# Task item
Print all of the data exactly, with no line missing.

:: Records for processing ::

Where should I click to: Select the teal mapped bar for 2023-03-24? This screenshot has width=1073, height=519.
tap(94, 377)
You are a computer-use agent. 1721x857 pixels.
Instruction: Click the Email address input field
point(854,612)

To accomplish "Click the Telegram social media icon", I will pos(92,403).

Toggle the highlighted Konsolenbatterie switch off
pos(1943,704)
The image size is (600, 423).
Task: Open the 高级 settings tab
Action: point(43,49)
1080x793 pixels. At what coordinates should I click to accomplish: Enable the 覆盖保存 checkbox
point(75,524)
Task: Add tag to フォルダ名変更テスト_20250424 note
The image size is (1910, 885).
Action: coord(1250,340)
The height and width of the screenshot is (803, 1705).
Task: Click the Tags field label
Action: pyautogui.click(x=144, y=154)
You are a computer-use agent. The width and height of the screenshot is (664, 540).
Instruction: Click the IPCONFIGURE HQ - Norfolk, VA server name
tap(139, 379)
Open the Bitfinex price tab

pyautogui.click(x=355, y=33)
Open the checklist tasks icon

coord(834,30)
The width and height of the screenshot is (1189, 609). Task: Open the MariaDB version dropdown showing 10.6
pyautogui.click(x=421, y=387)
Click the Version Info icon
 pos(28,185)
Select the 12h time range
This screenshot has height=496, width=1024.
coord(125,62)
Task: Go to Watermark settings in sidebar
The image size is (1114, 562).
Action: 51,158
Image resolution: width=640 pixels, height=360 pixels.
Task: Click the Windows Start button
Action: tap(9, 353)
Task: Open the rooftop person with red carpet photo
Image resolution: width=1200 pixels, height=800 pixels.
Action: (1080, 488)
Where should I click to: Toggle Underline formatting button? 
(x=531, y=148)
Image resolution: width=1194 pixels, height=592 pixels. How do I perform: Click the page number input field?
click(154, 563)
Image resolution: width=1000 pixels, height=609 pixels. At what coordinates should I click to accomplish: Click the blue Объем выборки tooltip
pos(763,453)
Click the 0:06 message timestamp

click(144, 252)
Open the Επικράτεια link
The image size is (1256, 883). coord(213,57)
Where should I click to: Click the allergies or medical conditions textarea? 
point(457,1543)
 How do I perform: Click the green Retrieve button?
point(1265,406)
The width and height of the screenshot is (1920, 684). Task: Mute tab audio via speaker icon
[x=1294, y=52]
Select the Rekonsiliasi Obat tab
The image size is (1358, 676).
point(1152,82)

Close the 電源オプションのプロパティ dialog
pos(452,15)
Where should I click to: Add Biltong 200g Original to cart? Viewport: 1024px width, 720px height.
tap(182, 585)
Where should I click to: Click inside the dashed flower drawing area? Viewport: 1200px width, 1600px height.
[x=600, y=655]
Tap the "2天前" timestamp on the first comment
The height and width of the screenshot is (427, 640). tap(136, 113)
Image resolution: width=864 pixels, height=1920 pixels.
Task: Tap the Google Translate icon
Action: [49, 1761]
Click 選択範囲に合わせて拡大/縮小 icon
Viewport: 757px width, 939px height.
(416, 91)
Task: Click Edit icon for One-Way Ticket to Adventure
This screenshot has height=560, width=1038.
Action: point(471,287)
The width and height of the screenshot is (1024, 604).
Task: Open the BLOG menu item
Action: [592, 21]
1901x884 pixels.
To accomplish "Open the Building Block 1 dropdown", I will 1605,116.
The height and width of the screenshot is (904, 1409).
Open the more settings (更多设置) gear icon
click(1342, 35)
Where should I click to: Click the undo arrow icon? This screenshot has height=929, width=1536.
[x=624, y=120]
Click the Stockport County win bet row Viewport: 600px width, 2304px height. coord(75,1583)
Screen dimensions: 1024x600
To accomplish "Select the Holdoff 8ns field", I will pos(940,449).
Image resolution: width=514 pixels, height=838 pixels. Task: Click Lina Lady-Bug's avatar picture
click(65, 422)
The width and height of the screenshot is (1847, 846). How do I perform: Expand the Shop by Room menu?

:::

# Solution to this exercise
Where should I click to: Select the teal mapped bar for 2023-03-24? This screenshot has width=1073, height=519.
tap(94, 377)
You are a computer-use agent. 1721x857 pixels.
Instruction: Click the Email address input field
point(854,612)

To accomplish "Click the Telegram social media icon", I will pos(92,403).

Toggle the highlighted Konsolenbatterie switch off
pos(1943,704)
The image size is (600, 423).
Task: Open the 高级 settings tab
Action: point(43,49)
1080x793 pixels. At what coordinates should I click to accomplish: Enable the 覆盖保存 checkbox
point(75,524)
Task: Add tag to フォルダ名変更テスト_20250424 note
The image size is (1910, 885).
Action: coord(1250,340)
The height and width of the screenshot is (803, 1705).
Task: Click the Tags field label
Action: pyautogui.click(x=144, y=154)
You are a computer-use agent. The width and height of the screenshot is (664, 540).
Instruction: Click the IPCONFIGURE HQ - Norfolk, VA server name
tap(139, 379)
Open the Bitfinex price tab

pyautogui.click(x=355, y=33)
Open the checklist tasks icon

coord(834,30)
The width and height of the screenshot is (1189, 609). Task: Open the MariaDB version dropdown showing 10.6
pyautogui.click(x=421, y=387)
Click the Version Info icon
 pos(28,185)
Select the 12h time range
This screenshot has height=496, width=1024.
coord(125,62)
Task: Go to Watermark settings in sidebar
The image size is (1114, 562).
Action: 51,158
Image resolution: width=640 pixels, height=360 pixels.
Task: Click the Windows Start button
Action: tap(9, 353)
Task: Open the rooftop person with red carpet photo
Image resolution: width=1200 pixels, height=800 pixels.
Action: (1080, 488)
Where should I click to: Toggle Underline formatting button? 
(x=531, y=148)
Image resolution: width=1194 pixels, height=592 pixels. How do I perform: Click the page number input field?
click(154, 563)
Image resolution: width=1000 pixels, height=609 pixels. At what coordinates should I click to accomplish: Click the blue Объем выборки tooltip
pos(763,453)
Click the 0:06 message timestamp

click(144, 252)
Open the Επικράτεια link
The image size is (1256, 883). coord(213,57)
Where should I click to: Click the allergies or medical conditions textarea? 
point(457,1543)
 How do I perform: Click the green Retrieve button?
point(1265,406)
The width and height of the screenshot is (1920, 684). Task: Mute tab audio via speaker icon
[x=1294, y=52]
Select the Rekonsiliasi Obat tab
The image size is (1358, 676).
point(1152,82)

Close the 電源オプションのプロパティ dialog
pos(452,15)
Where should I click to: Add Biltong 200g Original to cart? Viewport: 1024px width, 720px height.
tap(182, 585)
Where should I click to: Click inside the dashed flower drawing area? Viewport: 1200px width, 1600px height.
[x=600, y=655]
Tap the "2天前" timestamp on the first comment
The height and width of the screenshot is (427, 640). tap(136, 113)
Image resolution: width=864 pixels, height=1920 pixels.
Task: Tap the Google Translate icon
Action: [49, 1761]
Click 選択範囲に合わせて拡大/縮小 icon
Viewport: 757px width, 939px height.
(416, 91)
Task: Click Edit icon for One-Way Ticket to Adventure
This screenshot has height=560, width=1038.
Action: point(471,287)
The width and height of the screenshot is (1024, 604).
Task: Open the BLOG menu item
Action: [592, 21]
1901x884 pixels.
To accomplish "Open the Building Block 1 dropdown", I will 1605,116.
The height and width of the screenshot is (904, 1409).
Open the more settings (更多设置) gear icon
click(1342, 35)
Where should I click to: Click the undo arrow icon? This screenshot has height=929, width=1536.
[x=624, y=120]
Click the Stockport County win bet row Viewport: 600px width, 2304px height. coord(75,1583)
Screen dimensions: 1024x600
To accomplish "Select the Holdoff 8ns field", I will pos(940,449).
Image resolution: width=514 pixels, height=838 pixels. Task: Click Lina Lady-Bug's avatar picture
click(65, 422)
The width and height of the screenshot is (1847, 846). How do I perform: Expand the Shop by Room menu?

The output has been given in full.